• _WORK INSTRUCTIONS_
Reproduce all the items below, editing each occurrence of "GUI agent" to "interface agent" and leaving the rest unchanged.

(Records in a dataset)

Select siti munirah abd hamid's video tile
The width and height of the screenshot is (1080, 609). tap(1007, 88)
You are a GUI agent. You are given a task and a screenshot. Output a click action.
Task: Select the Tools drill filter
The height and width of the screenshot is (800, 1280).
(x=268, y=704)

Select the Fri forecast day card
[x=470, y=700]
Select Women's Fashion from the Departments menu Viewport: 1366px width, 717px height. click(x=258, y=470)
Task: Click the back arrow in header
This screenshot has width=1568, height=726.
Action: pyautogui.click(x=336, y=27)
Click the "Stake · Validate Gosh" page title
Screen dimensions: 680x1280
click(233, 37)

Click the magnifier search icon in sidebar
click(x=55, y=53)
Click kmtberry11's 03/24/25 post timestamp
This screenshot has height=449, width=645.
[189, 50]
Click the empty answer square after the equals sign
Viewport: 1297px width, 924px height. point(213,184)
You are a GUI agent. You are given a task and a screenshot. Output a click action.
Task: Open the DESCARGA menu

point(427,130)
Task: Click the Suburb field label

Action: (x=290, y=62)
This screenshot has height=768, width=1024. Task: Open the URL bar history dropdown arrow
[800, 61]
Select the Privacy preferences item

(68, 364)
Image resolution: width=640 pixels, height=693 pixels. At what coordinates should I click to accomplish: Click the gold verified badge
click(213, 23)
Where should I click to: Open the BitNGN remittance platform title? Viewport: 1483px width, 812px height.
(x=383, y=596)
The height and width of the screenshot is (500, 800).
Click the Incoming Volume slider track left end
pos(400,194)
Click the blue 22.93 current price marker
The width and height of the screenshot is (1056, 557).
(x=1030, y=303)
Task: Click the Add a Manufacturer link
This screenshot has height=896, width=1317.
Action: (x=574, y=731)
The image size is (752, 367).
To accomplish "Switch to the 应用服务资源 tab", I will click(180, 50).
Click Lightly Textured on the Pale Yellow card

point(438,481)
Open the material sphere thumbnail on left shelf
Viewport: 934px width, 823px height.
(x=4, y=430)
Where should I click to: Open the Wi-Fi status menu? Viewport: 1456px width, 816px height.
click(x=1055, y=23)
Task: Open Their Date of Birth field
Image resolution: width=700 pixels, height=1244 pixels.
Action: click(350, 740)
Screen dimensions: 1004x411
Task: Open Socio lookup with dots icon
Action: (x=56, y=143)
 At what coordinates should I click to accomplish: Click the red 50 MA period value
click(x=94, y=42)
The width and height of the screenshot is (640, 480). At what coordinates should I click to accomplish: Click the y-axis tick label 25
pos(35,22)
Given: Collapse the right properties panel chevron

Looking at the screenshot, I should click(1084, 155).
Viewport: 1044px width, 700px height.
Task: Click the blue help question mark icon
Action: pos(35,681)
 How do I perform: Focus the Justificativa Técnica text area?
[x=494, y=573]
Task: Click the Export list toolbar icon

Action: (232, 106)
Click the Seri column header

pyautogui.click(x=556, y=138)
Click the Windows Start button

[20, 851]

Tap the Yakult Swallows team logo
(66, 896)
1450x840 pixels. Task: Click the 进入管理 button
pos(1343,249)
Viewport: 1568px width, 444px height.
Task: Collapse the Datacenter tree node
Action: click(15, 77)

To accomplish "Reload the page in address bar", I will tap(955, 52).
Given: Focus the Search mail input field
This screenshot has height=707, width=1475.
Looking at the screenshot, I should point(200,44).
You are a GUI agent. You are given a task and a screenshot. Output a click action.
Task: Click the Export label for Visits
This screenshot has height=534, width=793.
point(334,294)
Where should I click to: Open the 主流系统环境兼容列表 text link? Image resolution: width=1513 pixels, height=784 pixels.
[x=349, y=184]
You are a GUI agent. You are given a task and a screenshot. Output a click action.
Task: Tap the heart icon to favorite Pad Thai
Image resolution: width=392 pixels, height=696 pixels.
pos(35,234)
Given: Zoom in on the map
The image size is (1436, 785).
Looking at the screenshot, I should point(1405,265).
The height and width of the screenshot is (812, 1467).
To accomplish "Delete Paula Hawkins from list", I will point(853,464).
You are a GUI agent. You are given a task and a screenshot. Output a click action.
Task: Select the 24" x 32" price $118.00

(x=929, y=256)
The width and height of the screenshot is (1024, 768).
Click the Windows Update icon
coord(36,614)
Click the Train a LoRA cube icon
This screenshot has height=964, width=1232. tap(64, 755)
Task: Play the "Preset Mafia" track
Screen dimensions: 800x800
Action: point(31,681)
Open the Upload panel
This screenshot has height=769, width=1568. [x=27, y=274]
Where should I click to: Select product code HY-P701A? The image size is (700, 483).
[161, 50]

• _FINISHED ANSWER_
Select siti munirah abd hamid's video tile
The width and height of the screenshot is (1080, 609). tap(1007, 88)
You are a interface agent. You are given a task and a screenshot. Output a click action.
Task: Select the Tools drill filter
The height and width of the screenshot is (800, 1280).
(x=268, y=704)

Select the Fri forecast day card
[x=470, y=700]
Select Women's Fashion from the Departments menu Viewport: 1366px width, 717px height. click(x=258, y=470)
Task: Click the back arrow in header
This screenshot has width=1568, height=726.
Action: pyautogui.click(x=336, y=27)
Click the "Stake · Validate Gosh" page title
Screen dimensions: 680x1280
click(233, 37)

Click the magnifier search icon in sidebar
click(x=55, y=53)
Click kmtberry11's 03/24/25 post timestamp
This screenshot has height=449, width=645.
[189, 50]
Click the empty answer square after the equals sign
Viewport: 1297px width, 924px height. point(213,184)
You are a interface agent. You are given a task and a screenshot. Output a click action.
Task: Open the DESCARGA menu

point(427,130)
Task: Click the Suburb field label

Action: (x=290, y=62)
This screenshot has height=768, width=1024. Task: Open the URL bar history dropdown arrow
[800, 61]
Select the Privacy preferences item

(68, 364)
Image resolution: width=640 pixels, height=693 pixels. At what coordinates should I click to accomplish: Click the gold verified badge
click(213, 23)
Where should I click to: Open the BitNGN remittance platform title? Viewport: 1483px width, 812px height.
(x=383, y=596)
The height and width of the screenshot is (500, 800).
Click the Incoming Volume slider track left end
pos(400,194)
Click the blue 22.93 current price marker
The width and height of the screenshot is (1056, 557).
(x=1030, y=303)
Task: Click the Add a Manufacturer link
This screenshot has height=896, width=1317.
Action: (x=574, y=731)
The image size is (752, 367).
To accomplish "Switch to the 应用服务资源 tab", I will click(180, 50).
Click Lightly Textured on the Pale Yellow card

point(438,481)
Open the material sphere thumbnail on left shelf
Viewport: 934px width, 823px height.
(x=4, y=430)
Where should I click to: Open the Wi-Fi status menu? Viewport: 1456px width, 816px height.
click(x=1055, y=23)
Task: Open Their Date of Birth field
Image resolution: width=700 pixels, height=1244 pixels.
Action: click(350, 740)
Screen dimensions: 1004x411
Task: Open Socio lookup with dots icon
Action: (x=56, y=143)
 At what coordinates should I click to accomplish: Click the red 50 MA period value
click(x=94, y=42)
The width and height of the screenshot is (640, 480). At what coordinates should I click to accomplish: Click the y-axis tick label 25
pos(35,22)
Given: Collapse the right properties panel chevron

Looking at the screenshot, I should click(1084, 155).
Viewport: 1044px width, 700px height.
Task: Click the blue help question mark icon
Action: pos(35,681)
 How do I perform: Focus the Justificativa Técnica text area?
[x=494, y=573]
Task: Click the Export list toolbar icon

Action: (232, 106)
Click the Seri column header

pyautogui.click(x=556, y=138)
Click the Windows Start button

[20, 851]

Tap the Yakult Swallows team logo
(66, 896)
1450x840 pixels. Task: Click the 进入管理 button
pos(1343,249)
Viewport: 1568px width, 444px height.
Task: Collapse the Datacenter tree node
Action: click(15, 77)

To accomplish "Reload the page in address bar", I will tap(955, 52).
Given: Focus the Search mail input field
This screenshot has height=707, width=1475.
Looking at the screenshot, I should point(200,44).
You are a interface agent. You are given a task and a screenshot. Output a click action.
Task: Click the Export label for Visits
This screenshot has height=534, width=793.
point(334,294)
Where should I click to: Open the 主流系统环境兼容列表 text link? Image resolution: width=1513 pixels, height=784 pixels.
[x=349, y=184]
You are a interface agent. You are given a task and a screenshot. Output a click action.
Task: Tap the heart icon to favorite Pad Thai
Image resolution: width=392 pixels, height=696 pixels.
pos(35,234)
Given: Zoom in on the map
The image size is (1436, 785).
Looking at the screenshot, I should point(1405,265).
The height and width of the screenshot is (812, 1467).
To accomplish "Delete Paula Hawkins from list", I will point(853,464).
You are a interface agent. You are given a task and a screenshot. Output a click action.
Task: Select the 24" x 32" price $118.00

(x=929, y=256)
The width and height of the screenshot is (1024, 768).
Click the Windows Update icon
coord(36,614)
Click the Train a LoRA cube icon
This screenshot has height=964, width=1232. tap(64, 755)
Task: Play the "Preset Mafia" track
Screen dimensions: 800x800
Action: point(31,681)
Open the Upload panel
This screenshot has height=769, width=1568. [x=27, y=274]
Where should I click to: Select product code HY-P701A? The image size is (700, 483).
[161, 50]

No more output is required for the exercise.